[Chronicle]

May 15, 1997
Vol. 16, No. 17

current issue
archive / search
contact

    Toni Morrison named Visiting University Scholar

    May 29 lecture will mark beginning of new relationship Toni Morrison, the Robert F. Goheen Professor in the Council of the Humanities at Princeton and a Nobel laureate and winner of the Pulitzer Prize, has been named a Visiting University Scholar. She will celebrate this new relationship with the University by presenting a lecture at 4 p.m. Thursday, May 29, in Rockefeller Memorial Chapel. The lecture is free and open to the public.

    "Toni Morrison is one of the most distinguished writers and thinkers of our time," said Philip Gossett, the Robert W. Reneker Distinguished Service Professor in Music and Dean of the Humanities Division.

    "Her extraordinary explorations of the African-American experience have profoundly influenced our perception of race and history in America and throughout the world. At the same time, she has established herself in her essays and lectures as a quintessential public intellectual. I am simply delighted that later this month and for several years to come she will regularly share her art and her insight with students and faculty at the University of Chicago," Gossett said.

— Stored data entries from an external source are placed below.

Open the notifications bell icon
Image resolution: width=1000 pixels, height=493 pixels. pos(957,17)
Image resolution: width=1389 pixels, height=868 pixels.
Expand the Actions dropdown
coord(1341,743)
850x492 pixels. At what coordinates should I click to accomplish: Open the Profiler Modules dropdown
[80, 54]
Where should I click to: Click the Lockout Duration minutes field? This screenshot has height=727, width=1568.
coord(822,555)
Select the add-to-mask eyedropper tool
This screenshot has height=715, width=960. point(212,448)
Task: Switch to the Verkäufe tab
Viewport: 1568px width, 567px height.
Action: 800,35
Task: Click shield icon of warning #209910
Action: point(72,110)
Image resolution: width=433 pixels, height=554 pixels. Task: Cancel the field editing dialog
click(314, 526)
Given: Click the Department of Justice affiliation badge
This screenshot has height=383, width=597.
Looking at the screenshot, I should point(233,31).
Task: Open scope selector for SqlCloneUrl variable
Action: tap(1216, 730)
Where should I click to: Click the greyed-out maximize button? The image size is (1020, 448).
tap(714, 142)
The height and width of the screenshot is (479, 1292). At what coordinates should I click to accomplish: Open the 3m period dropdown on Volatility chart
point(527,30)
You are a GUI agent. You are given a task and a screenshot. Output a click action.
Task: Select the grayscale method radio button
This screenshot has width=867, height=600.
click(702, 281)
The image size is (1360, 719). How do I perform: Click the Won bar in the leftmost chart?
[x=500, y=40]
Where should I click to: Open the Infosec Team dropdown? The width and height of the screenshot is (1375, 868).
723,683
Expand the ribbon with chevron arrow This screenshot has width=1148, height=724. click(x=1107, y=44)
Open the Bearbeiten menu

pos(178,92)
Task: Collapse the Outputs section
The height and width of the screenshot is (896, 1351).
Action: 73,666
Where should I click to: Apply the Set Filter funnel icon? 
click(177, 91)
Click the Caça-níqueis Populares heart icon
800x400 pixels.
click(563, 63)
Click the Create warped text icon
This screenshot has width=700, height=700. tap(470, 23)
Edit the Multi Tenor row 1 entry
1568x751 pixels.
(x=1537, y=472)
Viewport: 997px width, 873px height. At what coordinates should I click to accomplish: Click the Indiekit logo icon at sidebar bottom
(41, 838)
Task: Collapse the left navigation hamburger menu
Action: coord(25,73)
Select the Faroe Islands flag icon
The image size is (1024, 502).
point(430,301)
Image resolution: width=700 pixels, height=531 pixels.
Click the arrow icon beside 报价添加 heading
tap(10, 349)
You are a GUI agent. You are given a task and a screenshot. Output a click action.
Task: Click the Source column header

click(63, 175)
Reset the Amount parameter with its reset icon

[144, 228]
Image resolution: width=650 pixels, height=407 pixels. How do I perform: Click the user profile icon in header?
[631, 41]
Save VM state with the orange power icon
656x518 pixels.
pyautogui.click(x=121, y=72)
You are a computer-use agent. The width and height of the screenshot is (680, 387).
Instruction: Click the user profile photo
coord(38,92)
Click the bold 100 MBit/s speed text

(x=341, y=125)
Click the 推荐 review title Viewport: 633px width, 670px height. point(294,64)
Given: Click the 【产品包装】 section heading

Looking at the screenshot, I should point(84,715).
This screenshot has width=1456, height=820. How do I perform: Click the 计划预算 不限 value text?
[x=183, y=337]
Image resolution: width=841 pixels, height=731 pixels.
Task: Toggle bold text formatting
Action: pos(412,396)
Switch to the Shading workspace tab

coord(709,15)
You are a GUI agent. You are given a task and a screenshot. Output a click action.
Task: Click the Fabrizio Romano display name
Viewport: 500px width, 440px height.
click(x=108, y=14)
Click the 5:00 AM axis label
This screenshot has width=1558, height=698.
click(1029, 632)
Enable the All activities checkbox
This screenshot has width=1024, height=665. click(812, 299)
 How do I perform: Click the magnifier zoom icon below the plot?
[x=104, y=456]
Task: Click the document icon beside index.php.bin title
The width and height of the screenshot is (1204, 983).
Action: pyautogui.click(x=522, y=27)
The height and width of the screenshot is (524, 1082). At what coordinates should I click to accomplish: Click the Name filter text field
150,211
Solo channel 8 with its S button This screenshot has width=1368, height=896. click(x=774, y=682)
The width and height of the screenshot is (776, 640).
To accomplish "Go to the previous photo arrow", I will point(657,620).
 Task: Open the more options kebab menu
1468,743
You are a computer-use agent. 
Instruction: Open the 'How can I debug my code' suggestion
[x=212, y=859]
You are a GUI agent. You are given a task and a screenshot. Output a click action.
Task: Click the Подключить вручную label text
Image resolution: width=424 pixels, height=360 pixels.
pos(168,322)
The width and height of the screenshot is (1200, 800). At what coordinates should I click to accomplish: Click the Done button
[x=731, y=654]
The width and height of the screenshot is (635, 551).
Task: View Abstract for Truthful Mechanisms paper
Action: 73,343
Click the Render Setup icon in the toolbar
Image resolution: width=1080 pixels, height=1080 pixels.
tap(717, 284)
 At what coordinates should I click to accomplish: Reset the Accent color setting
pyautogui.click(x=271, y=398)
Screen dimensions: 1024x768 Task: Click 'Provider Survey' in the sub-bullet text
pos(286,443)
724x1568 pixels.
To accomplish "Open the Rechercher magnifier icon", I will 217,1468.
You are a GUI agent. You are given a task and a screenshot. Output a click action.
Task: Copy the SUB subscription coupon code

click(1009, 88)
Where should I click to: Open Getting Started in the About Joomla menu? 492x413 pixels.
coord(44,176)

    Morrison will come to Chicago as a Visiting University Scholar for six weeks a year for three years, beginning in 1998. She will participate in workshops, seminars and conferences and will also give public lectures.

    "Toni Morrison is excited to be part of such an intellectually vibrant place," said Homi Bhabha, the Chester D. Tripp Professor in the Humanities and a friend of Morrison's. "She has often said that Chicago is her Paris."

    Morrison, the first African-American to win the Nobel Prize in Literature, is known for her novels detailing the black American experience. They include The Bluest Eye, Sula, Tar Baby, Jazz, Song of Solomon (winner of the National Book Critics award in 1977) and the Pulitzer Prize-winning Beloved. She has also written literary criticism and several collections of essays, including Playing in the Dark. She edited the recent collection Race-ing Justice, EnGendering Power: Essays on Anita Hill, Clarence Thomas and the Construction of Social Reality.

    Morrison gave the 1996 William Vaughn Moody Lecture at the University and was named the 1996 Jefferson Lecturer in the Humanities by the National Endowment for the Humanities. She was previously a senior editor at Random House for 20 years.